GOAL: Return the lines of the listing below verbatim, starting at the line that contains "At what coordinates" and ending at the end of the listing, with both ends included. Leave the pictures out of your answer.

Rows from a dataset:
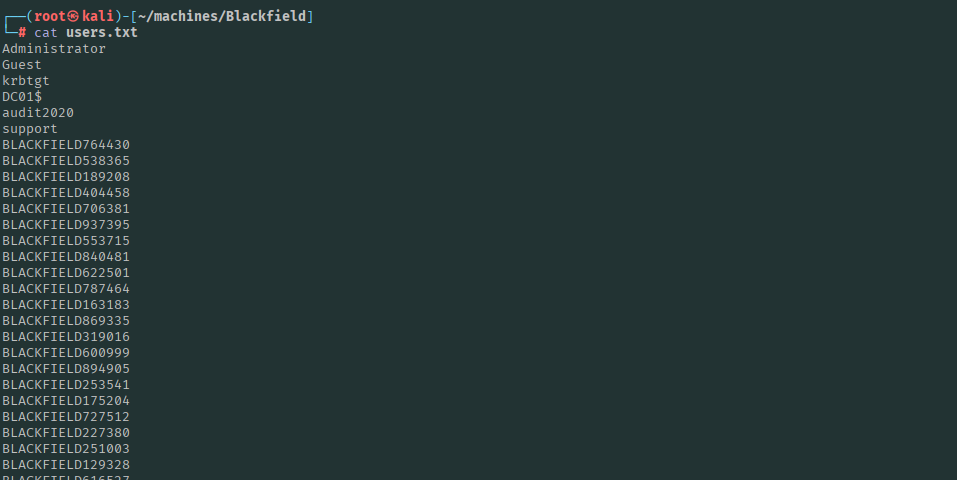Image resolution: width=957 pixels, height=480 pixels.
Task: Click the BLACKFIELD840481 entry
Action: pyautogui.click(x=66, y=257)
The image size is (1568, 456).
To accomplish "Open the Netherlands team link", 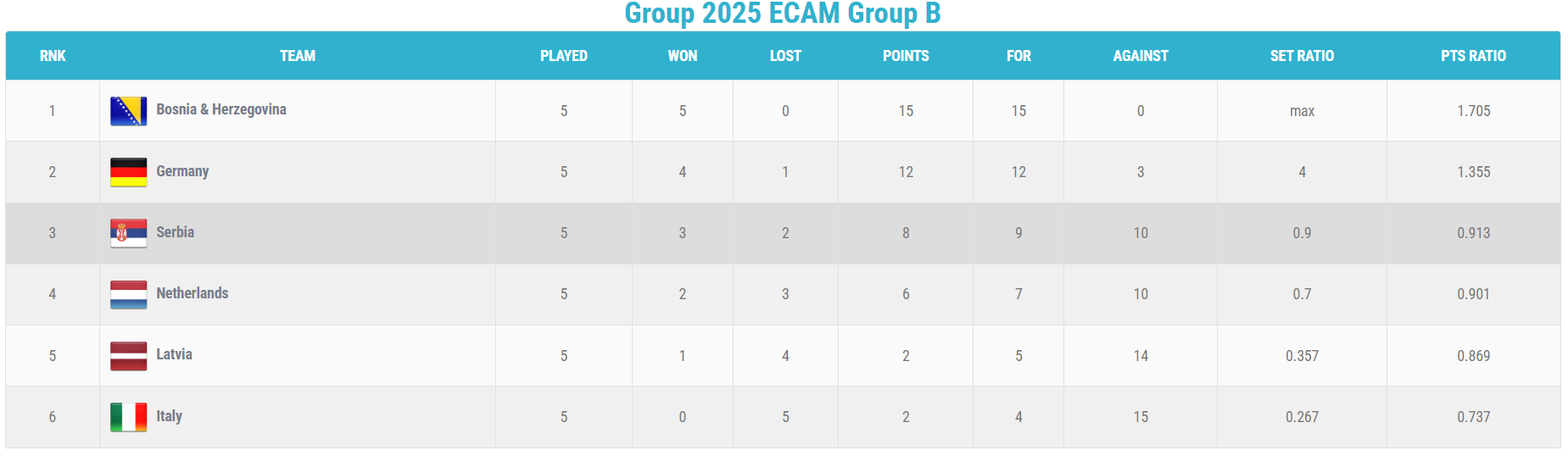I will click(x=192, y=293).
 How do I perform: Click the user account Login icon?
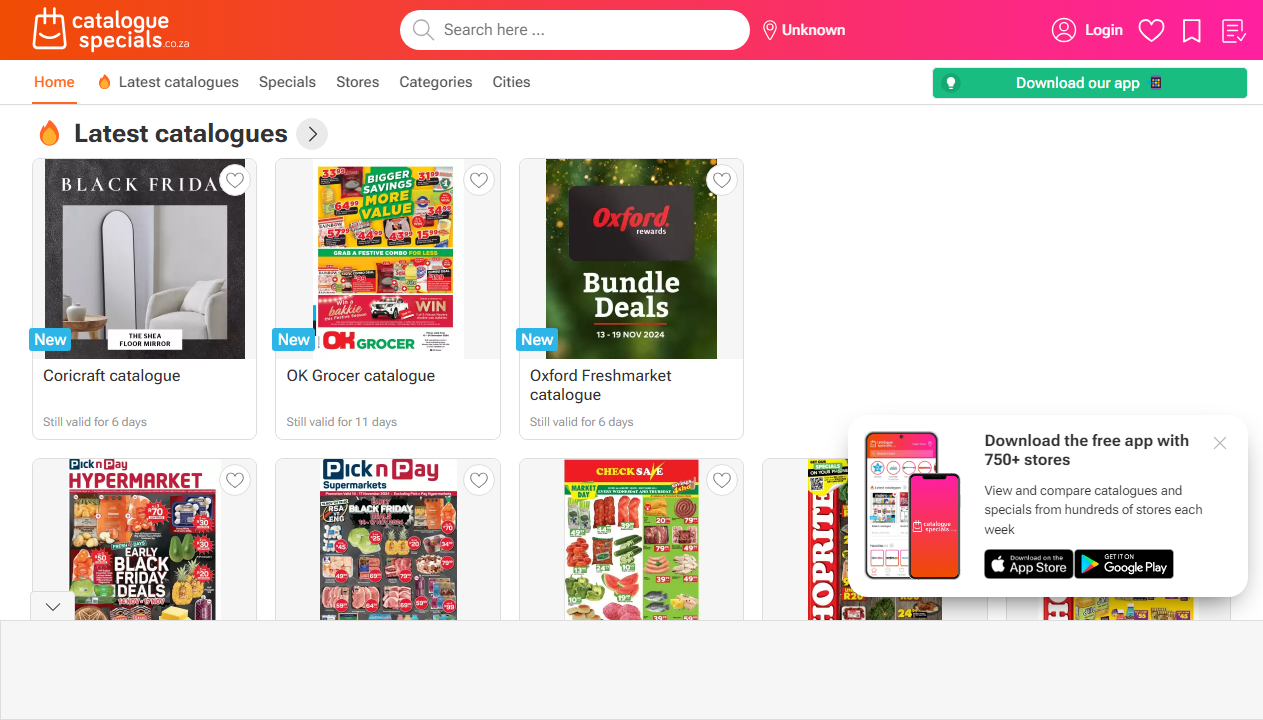1063,30
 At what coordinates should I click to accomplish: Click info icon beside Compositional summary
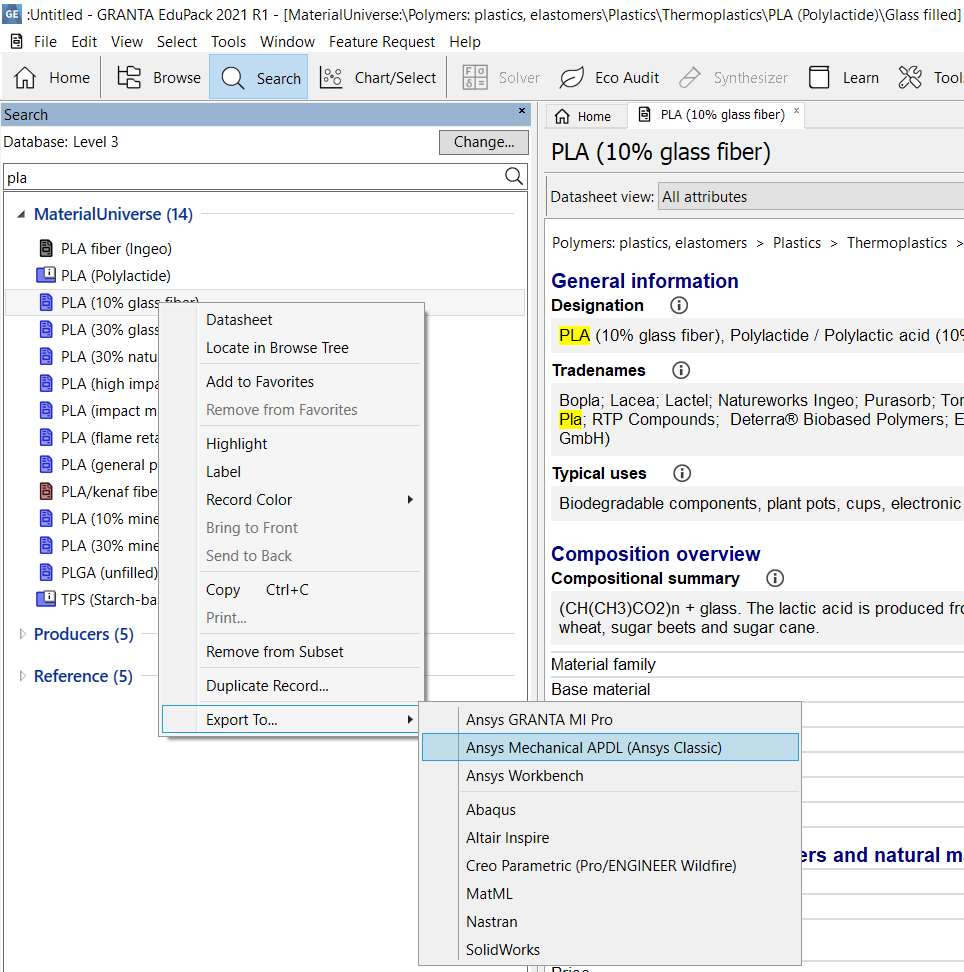775,579
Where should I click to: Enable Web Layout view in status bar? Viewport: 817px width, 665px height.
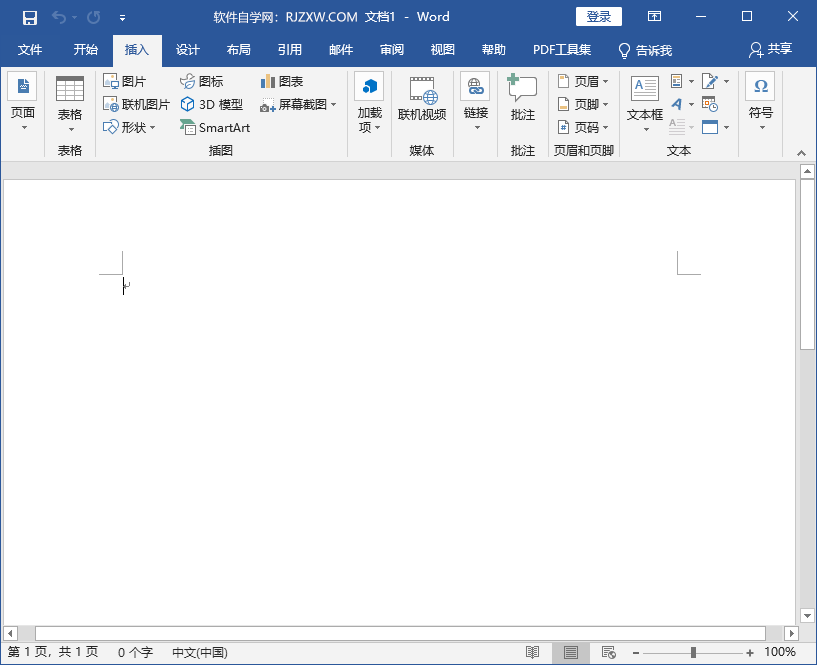pos(607,652)
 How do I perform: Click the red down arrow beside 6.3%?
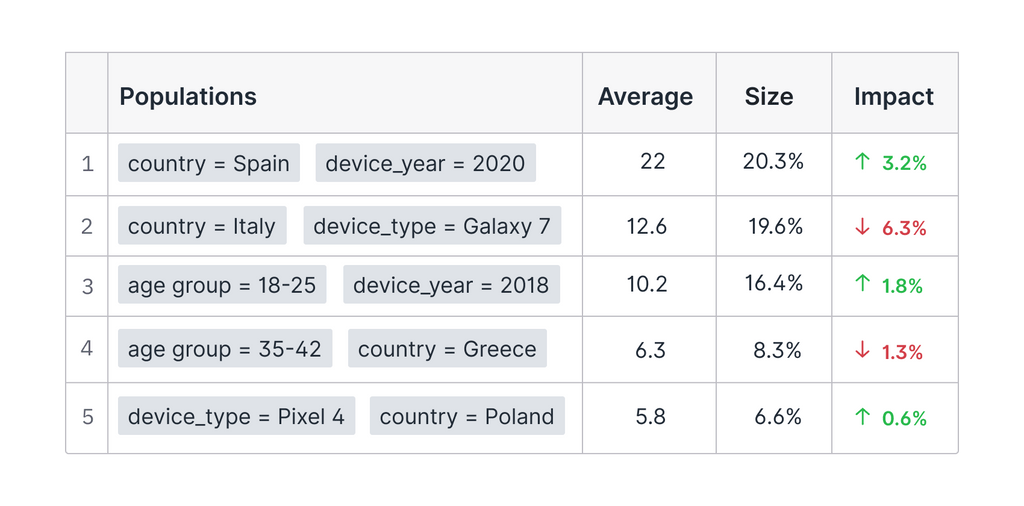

WRITTEN ANSWER:
 At what coordinates should I click to accomplish: Click info icon beside Compositional summary
775,579
Where should I click to: Enable Web Layout view in status bar? Viewport: 817px width, 665px height.
pos(607,652)
 How do I perform: Click the red down arrow beside 6.3%?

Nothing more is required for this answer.